WHAT IS NEEDED:
All lines in the records that carry the string "agent" are to be shown.

DATA FOR THIS EXERCISE Block Start

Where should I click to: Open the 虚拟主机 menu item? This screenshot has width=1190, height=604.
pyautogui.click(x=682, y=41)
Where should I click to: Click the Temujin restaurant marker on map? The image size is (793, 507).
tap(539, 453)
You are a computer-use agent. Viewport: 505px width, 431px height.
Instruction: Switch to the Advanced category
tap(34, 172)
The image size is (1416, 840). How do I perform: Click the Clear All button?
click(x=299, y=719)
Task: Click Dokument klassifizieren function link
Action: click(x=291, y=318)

DATA FOR THIS EXERCISE Block End
DATA FOR THIS EXERCISE Block Start

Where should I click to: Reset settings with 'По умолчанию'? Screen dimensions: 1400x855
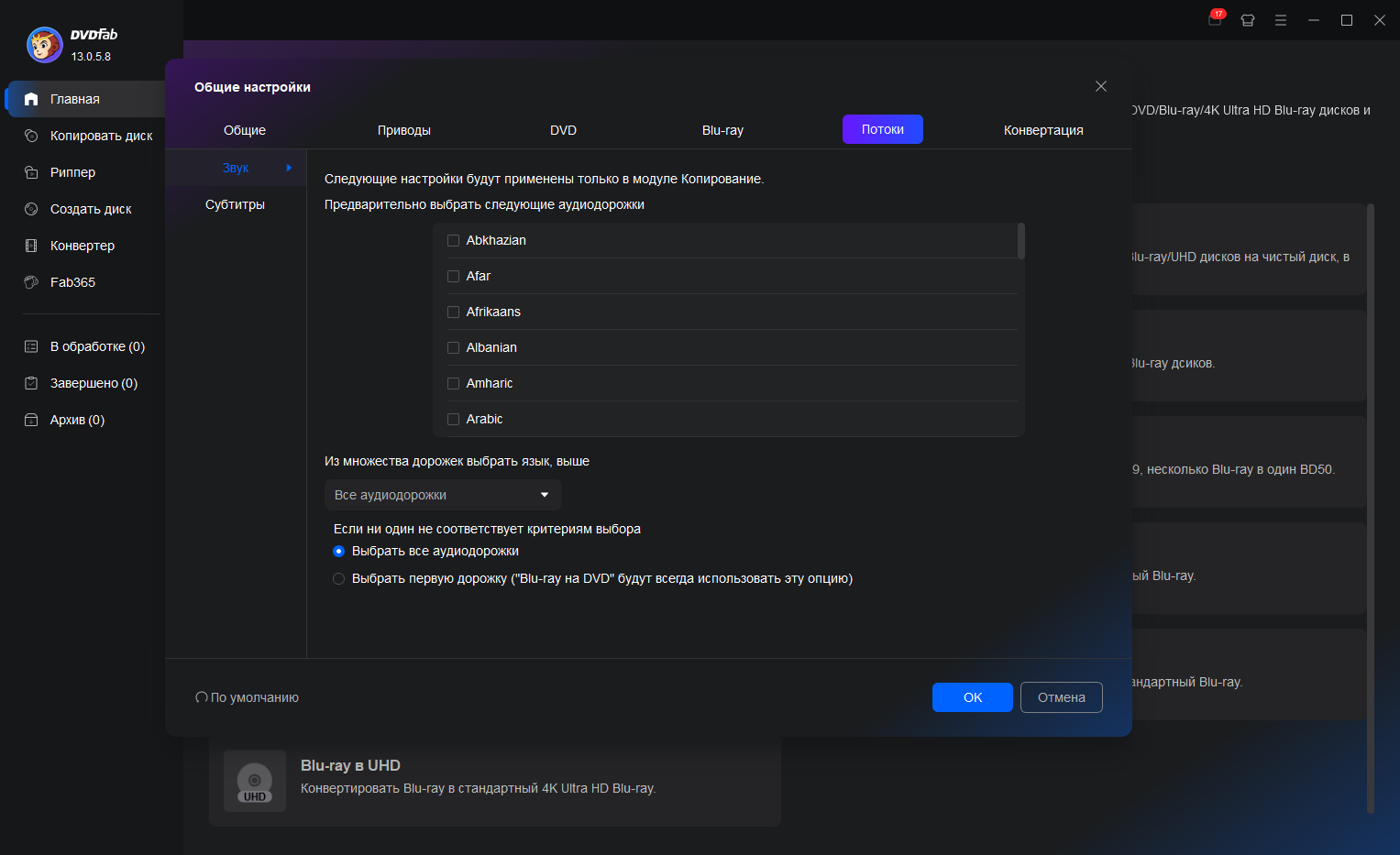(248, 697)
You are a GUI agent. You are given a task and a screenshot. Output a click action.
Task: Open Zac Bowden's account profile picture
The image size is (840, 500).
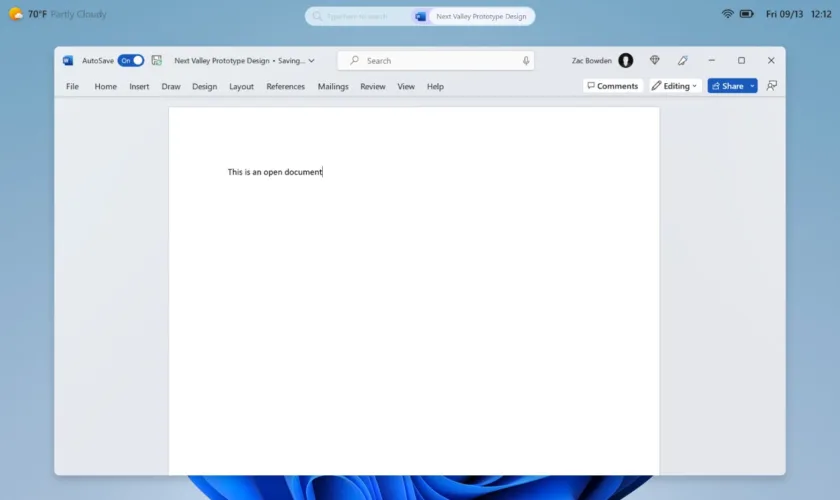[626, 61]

DATA FOR THIS EXERCISE Block End
DATA FOR THIS EXERCISE Block Start

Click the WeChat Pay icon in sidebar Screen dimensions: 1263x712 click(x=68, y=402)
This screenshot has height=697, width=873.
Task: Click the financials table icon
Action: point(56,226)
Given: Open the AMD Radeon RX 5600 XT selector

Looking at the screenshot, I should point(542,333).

DATA FOR THIS EXERCISE Block End

SOLUTION FOR THIS EXERCISE:
You are a computer-use agent. Viewport: 505px width, 431px height.
You are a GUI agent. You are given a task and a screenshot. Output a click action.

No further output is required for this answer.